More people discharged after recovering from Covid-19 at King's Lynn hospital
The latest figures for patients discharged from Lynn's Queen Elizabeth Hospital after recovering from coronavirus is 61.
A total of 41 people have died at the QEH since the pandemic began but medical director Frankie Swords, told BBC Radio Norfolk's Breakfast Show, this morning that staff were still coping despite the huge pressure.
She said: "We are still busy and bracing for more but we're still coping. But at the same time and gradually as the weeks go by more and more people are recovering, so although we have 77 people on our wards at the moment we have now discharged 61 and every day we are getting more experience in caring for people with Covid-19.
"And of course that does not include the hundreds of people who will be treating themselves for Covid at home, taking plenty of paracetamol, drinking plenty of water and taking to their beds for a few days, because we must remember that most people don't even need to come to hospital with this condition.
"So the numbers of people recovering are probably very much larger than we know about so far.
"We have now discharged a few people from the intensive care department to the ward but our first patient who needed over a week on intensive care has come on to the ward and then been discharged back home, which was just a huge turning point, obviously for her and her family but also to the staff it gave us a real boost.
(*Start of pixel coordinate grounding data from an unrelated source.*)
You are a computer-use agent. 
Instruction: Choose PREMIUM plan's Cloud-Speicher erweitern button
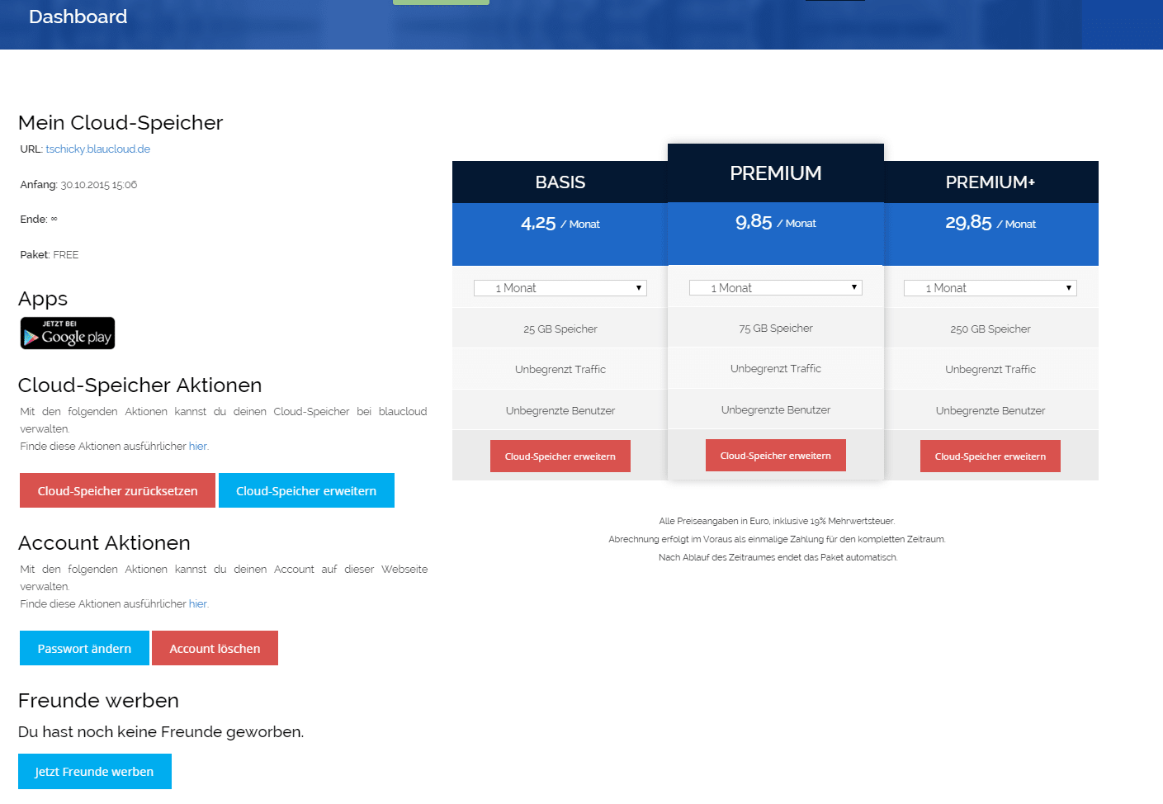[775, 456]
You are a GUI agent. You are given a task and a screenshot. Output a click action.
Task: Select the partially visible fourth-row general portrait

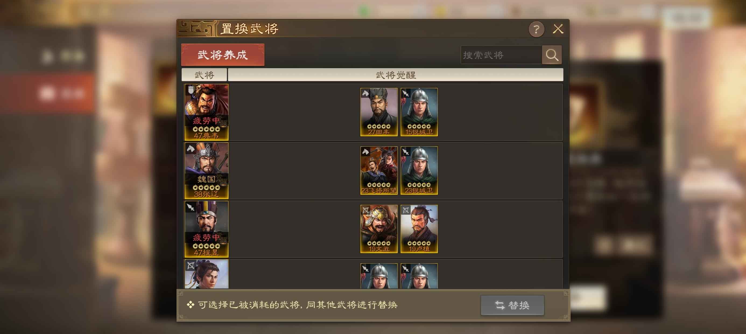pos(206,274)
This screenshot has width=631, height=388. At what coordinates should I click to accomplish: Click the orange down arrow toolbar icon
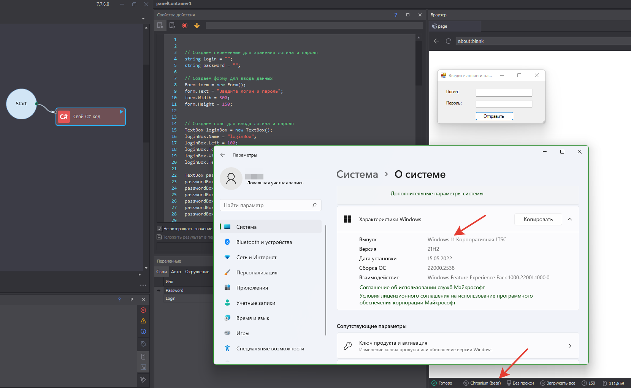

"The funny thing is that morale is actually pretty good. I don't think that we have ever felt so loved, the community has been so generous and warm we are tripping over Easter eggs and curries for our staff. On the way home when you hear clapping for carers and see the rainbows in the windows and when you hear of another person being discharged home, it really does lift the spirits and I think that sense of togetherness has never been as strong as it is at the moment.
"Honestly, one of the many silver linings of Covid is that sense of togetherness that has brought for all NHS and social care workers and indeed other key workers."
Ms Swords said many lessons were being learned every day by the hospital.
"We are coping at the moment but we are braced for it to continue. We are preparing for the worst and hoping for the best."